→ **What to do**
In the records below, find the line containing "This screenshot has width=776, height=464." and the line containing "The image size is (532, 394)."; please repeat exactly the lines from one to the other, both included, and nothing more.

Stored records
--------
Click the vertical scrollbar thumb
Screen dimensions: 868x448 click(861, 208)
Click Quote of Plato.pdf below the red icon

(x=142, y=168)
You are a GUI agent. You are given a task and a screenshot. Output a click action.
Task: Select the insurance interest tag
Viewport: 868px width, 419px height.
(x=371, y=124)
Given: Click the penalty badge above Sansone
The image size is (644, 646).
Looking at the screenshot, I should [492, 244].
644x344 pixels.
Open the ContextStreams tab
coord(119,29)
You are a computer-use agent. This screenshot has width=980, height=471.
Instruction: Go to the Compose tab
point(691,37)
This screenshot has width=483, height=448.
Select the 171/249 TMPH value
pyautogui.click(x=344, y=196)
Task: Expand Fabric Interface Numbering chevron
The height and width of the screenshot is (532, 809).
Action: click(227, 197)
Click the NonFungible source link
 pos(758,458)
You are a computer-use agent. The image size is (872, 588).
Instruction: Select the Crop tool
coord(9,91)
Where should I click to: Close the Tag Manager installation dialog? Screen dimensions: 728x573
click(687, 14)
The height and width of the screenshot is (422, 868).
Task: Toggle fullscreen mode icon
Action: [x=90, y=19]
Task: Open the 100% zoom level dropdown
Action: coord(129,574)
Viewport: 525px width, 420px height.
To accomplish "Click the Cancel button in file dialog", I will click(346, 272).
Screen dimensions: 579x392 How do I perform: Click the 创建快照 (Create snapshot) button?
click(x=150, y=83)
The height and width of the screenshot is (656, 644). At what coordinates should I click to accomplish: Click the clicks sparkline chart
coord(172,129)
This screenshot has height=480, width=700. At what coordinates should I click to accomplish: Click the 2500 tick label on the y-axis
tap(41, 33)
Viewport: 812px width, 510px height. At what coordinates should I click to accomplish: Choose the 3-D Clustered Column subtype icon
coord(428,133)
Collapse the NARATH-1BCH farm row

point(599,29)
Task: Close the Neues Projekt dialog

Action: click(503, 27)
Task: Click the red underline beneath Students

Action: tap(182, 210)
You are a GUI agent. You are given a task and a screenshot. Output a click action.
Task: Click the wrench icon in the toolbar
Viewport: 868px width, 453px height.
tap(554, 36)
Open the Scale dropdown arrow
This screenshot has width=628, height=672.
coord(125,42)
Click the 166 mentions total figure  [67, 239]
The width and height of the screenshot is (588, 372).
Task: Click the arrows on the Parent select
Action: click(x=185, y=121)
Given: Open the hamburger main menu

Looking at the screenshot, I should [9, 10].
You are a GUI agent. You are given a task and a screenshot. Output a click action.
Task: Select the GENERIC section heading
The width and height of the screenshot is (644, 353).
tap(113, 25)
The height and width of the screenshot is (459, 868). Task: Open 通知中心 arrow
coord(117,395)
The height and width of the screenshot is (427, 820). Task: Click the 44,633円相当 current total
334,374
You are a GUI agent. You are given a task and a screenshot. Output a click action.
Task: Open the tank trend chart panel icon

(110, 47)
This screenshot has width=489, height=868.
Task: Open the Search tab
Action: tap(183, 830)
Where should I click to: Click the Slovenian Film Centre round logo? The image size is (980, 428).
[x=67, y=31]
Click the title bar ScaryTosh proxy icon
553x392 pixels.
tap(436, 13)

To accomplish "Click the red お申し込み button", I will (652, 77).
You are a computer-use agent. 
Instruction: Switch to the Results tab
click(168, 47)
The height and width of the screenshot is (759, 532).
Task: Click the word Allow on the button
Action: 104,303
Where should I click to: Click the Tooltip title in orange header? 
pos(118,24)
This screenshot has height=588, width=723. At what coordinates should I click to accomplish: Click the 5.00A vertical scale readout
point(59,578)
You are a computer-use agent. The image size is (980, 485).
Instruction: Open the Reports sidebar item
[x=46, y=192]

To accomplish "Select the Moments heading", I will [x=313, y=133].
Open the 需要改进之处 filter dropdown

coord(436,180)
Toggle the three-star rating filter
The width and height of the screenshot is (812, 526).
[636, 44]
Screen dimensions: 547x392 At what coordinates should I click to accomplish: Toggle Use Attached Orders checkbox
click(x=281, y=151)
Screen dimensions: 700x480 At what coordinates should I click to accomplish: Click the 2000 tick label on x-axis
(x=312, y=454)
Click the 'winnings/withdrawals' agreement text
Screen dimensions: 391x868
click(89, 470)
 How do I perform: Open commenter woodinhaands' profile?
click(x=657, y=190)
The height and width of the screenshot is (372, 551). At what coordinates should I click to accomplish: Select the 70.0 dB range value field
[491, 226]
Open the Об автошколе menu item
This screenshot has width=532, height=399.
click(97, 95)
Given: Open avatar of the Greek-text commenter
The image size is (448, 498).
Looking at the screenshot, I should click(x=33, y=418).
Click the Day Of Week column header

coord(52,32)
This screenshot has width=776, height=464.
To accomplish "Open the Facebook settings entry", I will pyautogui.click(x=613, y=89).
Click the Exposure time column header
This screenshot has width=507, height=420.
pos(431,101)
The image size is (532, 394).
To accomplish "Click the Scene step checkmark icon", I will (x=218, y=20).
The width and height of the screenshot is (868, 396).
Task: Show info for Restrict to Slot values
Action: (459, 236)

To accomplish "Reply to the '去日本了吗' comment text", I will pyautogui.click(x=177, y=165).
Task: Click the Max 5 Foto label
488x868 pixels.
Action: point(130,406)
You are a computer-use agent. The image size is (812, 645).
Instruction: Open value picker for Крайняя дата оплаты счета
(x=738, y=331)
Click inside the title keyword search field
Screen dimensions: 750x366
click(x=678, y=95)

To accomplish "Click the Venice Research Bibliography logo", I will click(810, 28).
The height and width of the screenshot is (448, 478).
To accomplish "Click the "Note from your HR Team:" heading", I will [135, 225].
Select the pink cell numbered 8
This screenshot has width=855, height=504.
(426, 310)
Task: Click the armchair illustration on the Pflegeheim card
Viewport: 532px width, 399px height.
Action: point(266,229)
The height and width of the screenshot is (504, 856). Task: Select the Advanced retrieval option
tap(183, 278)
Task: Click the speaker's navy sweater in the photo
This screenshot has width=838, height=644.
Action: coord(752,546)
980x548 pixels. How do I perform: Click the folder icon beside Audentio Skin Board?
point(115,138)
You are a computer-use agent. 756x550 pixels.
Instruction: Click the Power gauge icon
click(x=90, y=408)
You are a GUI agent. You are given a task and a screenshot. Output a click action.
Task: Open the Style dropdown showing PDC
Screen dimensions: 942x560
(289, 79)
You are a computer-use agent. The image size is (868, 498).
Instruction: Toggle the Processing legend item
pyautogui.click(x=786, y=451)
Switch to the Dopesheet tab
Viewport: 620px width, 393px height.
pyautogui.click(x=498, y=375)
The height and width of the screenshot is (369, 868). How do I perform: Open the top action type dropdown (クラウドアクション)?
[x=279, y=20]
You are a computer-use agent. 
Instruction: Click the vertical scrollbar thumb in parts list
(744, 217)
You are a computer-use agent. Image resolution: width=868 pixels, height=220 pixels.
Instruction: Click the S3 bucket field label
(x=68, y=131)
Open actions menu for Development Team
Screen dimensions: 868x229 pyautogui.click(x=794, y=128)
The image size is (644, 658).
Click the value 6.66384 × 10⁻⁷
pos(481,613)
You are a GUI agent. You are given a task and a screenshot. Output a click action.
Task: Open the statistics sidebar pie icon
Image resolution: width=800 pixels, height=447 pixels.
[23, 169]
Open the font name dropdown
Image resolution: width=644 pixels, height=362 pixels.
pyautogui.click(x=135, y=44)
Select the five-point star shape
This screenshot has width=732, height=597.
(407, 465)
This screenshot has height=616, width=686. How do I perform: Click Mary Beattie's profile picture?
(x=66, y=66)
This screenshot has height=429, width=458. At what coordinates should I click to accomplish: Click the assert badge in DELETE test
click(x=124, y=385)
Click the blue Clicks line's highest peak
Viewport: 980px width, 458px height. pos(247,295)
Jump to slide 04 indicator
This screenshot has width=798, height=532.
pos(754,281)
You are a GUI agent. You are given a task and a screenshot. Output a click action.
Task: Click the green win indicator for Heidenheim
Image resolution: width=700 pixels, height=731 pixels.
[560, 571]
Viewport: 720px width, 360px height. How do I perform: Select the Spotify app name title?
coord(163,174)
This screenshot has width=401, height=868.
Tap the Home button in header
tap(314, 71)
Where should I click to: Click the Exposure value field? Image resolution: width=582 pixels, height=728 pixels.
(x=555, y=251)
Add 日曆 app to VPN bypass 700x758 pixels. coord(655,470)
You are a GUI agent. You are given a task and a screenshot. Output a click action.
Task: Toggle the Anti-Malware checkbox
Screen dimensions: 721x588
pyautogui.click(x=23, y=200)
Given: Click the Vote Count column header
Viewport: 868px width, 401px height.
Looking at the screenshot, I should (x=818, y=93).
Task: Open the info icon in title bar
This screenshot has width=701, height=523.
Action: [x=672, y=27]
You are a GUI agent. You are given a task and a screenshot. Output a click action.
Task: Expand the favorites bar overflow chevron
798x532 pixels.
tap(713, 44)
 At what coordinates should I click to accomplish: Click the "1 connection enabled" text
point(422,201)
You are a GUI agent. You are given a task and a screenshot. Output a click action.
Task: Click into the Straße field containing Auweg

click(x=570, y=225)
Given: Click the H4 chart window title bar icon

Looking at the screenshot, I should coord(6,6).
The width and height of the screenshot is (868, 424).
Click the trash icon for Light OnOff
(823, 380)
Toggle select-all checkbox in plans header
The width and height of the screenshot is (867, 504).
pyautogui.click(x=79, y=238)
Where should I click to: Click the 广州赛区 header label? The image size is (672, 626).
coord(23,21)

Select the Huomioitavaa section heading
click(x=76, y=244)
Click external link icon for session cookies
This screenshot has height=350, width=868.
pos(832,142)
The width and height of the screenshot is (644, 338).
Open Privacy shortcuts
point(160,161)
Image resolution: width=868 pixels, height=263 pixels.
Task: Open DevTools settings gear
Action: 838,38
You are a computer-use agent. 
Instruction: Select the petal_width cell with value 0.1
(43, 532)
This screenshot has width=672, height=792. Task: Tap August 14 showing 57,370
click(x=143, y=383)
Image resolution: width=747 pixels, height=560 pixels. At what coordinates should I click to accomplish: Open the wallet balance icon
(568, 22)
--------
→ **Final answer**
This screenshot has width=776, height=464.
To accomplish "Open the Facebook settings entry", I will pyautogui.click(x=613, y=89).
Click the Exposure time column header
This screenshot has width=507, height=420.
pos(431,101)
The image size is (532, 394).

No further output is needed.